#### Saved entries
################

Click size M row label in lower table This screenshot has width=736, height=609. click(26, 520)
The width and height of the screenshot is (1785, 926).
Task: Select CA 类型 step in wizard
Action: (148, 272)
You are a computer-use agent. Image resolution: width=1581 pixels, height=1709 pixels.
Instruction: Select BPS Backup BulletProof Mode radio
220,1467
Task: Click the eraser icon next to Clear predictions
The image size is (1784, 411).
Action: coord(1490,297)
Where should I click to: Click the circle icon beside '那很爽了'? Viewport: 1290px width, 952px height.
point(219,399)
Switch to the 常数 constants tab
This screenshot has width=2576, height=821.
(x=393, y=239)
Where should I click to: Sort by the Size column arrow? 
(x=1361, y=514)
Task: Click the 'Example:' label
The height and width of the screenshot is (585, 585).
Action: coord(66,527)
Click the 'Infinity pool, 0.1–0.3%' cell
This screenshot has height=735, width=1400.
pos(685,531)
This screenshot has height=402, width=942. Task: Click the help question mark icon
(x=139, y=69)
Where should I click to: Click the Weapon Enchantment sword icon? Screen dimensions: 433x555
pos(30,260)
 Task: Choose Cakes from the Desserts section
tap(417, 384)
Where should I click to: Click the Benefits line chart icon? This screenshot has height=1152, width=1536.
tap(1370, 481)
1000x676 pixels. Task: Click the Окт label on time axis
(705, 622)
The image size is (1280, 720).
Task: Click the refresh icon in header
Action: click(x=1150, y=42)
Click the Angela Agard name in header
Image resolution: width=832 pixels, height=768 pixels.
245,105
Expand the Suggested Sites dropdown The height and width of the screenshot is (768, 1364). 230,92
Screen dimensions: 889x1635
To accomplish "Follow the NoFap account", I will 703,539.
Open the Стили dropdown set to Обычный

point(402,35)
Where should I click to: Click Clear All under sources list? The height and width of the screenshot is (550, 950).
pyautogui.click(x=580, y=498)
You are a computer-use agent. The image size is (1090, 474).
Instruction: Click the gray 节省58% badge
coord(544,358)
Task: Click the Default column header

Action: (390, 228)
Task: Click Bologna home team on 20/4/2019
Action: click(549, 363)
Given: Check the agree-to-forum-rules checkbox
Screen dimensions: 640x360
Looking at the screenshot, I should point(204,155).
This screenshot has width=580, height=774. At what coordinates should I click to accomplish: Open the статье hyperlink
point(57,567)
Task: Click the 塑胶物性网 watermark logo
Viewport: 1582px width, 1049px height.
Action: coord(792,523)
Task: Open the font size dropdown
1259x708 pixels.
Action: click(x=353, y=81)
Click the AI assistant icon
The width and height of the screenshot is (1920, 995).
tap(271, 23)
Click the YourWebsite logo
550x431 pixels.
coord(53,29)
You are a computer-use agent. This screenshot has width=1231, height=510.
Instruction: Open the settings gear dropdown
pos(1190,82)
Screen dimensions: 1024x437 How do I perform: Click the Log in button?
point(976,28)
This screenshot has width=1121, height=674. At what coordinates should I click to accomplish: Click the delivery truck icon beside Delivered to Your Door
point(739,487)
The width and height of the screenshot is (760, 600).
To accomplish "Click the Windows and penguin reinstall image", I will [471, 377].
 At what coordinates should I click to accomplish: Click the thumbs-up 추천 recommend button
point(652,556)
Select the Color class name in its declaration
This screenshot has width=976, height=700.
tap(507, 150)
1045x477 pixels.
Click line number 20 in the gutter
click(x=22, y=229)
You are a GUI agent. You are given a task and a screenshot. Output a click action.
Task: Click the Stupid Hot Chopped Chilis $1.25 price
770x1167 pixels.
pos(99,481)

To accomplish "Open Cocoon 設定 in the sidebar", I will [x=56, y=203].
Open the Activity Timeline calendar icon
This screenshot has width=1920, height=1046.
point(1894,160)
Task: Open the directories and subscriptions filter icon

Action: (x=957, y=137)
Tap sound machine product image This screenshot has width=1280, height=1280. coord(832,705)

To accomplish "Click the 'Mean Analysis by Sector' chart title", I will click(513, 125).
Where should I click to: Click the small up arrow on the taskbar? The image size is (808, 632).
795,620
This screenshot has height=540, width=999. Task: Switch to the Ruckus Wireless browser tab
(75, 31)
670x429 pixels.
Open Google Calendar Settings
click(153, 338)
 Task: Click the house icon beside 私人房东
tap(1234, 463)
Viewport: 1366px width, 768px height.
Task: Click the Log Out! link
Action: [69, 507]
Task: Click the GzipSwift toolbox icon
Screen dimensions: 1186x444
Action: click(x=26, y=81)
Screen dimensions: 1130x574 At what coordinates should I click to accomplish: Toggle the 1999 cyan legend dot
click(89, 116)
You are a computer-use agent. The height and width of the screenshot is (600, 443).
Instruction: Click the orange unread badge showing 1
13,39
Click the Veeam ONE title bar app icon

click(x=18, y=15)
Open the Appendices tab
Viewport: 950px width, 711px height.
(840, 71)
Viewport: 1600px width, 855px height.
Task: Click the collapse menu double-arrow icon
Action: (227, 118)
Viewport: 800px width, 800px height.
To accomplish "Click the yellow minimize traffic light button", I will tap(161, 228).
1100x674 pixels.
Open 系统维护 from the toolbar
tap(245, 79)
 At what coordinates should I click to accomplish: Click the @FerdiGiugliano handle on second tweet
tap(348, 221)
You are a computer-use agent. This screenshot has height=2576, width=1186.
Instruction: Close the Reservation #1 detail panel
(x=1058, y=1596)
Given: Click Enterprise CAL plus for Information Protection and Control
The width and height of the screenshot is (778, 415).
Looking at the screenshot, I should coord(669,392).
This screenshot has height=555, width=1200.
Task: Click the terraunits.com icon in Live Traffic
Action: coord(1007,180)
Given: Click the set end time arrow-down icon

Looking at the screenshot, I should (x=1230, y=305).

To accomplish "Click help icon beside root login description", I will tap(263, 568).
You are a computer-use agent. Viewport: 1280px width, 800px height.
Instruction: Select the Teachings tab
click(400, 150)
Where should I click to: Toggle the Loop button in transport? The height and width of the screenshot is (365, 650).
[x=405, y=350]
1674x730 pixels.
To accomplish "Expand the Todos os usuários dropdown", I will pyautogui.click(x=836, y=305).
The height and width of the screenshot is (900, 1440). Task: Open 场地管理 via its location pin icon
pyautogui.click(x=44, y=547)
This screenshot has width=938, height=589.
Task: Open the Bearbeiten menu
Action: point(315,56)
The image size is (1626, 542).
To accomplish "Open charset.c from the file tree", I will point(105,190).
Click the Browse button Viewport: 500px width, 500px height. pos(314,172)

################

#### Work task
Gather each line of the records holding the string "logo".

#### Output of the task
Task: Click the 塑胶物性网 watermark logo
Click the YourWebsite logo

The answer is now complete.